L’approvazione della finanziaria non basterà a tranquillizzare gli investitori internazionali, anche perché i dati di venerdì della Banca d'Italia non solo fotografano un paese con il debito pubblico che continua a battere nuovi record, ma segnalano anche una preoccupante diminuzione della cassa: meno 10 miliardi nel solo mese di settembre.

Palazzo Kock, nel supplemento di finanza pubblica al Bollettino statistico, ha reso infatti il dato sul debito pubblico nel mese di settembre, che è salito ancora a 1.844,8 miliardi di euro dai 1.842,9 miliardi di agosto. A settembre dello scorso anno era a 1.789,8 miliardi. Ma non è l’unica brutta notizia per le nostre finanze, perché dai dati resi noti emerge che nei primi nove mesi del 2010 le entrate tributarie sono state pari a 266,077 miliardi di euro, con un calo dell’1,8% rispetto allo stesso periodo del 2009.

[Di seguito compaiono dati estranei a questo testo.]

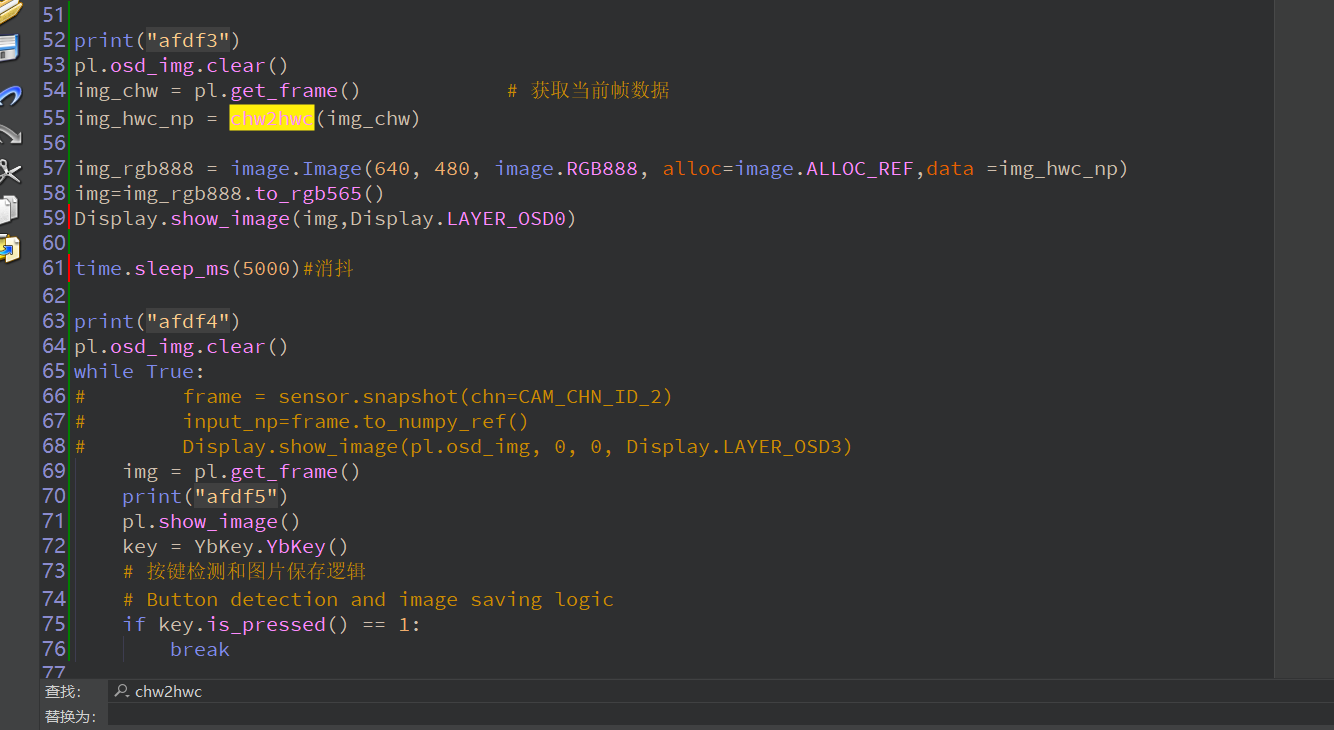Screen dimensions: 1334x730
Task: Click the highlighted chw2hwc match on line 55
Action: [x=272, y=119]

Frena anche la crescita della nostra economia. Il prodotto interno lordo, nel terzo trimestre del 2010 è aumentato solo dello 0,2% rispetto al trmestre precedente e dell’1,0% rispetto al terzo trimestre del 2009. I dati sul Pil sono dunque inferiori rispetto alle aspettative degli investitori, che si attendevano un rialzo perlomeno dello 0,4% su base trimestrale e dell’1,2% su base annua.

Insomma, sia che lo sbocco della crisi di governo porti ad un nuovo esecutivo sia che porti alle elezioni, il mercato si aspetta che al paese venga detta la verità e soprattutto che sia varata una politica economica che faccia uscire l’Italia dall'angolo prima che sia troppo tardi. La politica di Berlusconi del "tiriamo a campare" prodotta da quando questo governo ha ottenuto la fiducia delle Camere (una fiducia sostenuta - è bene ricordarlo sempre - dalla più ampia maggioranza parlamentare della storia della Repubblica italiana), con due finanziarie che contenevano ma non eliminavano lo sbandamento dei conti pubblici, è sempre meno adeguata ai tempi che ci apprestiamo a vivere.

Ma nessuna forza politica però ha il coraggio di parlare, specialmente ora che aleggia aria di campagna elettorale, di riduzione della spesa corrente, di inasprimento delle regole e delle sanzioni per evasori ed elusori ed investimenti pubblici limitati a progetti per lo sviluppo. L'attuale classe politica, di maggioranza e di opposizione, sarà all'altezza di questa complicata situazione? Già da questa settimana gli investitori inizieranno a fare le loro scommesse e la risposta non tarderà ad arrivare.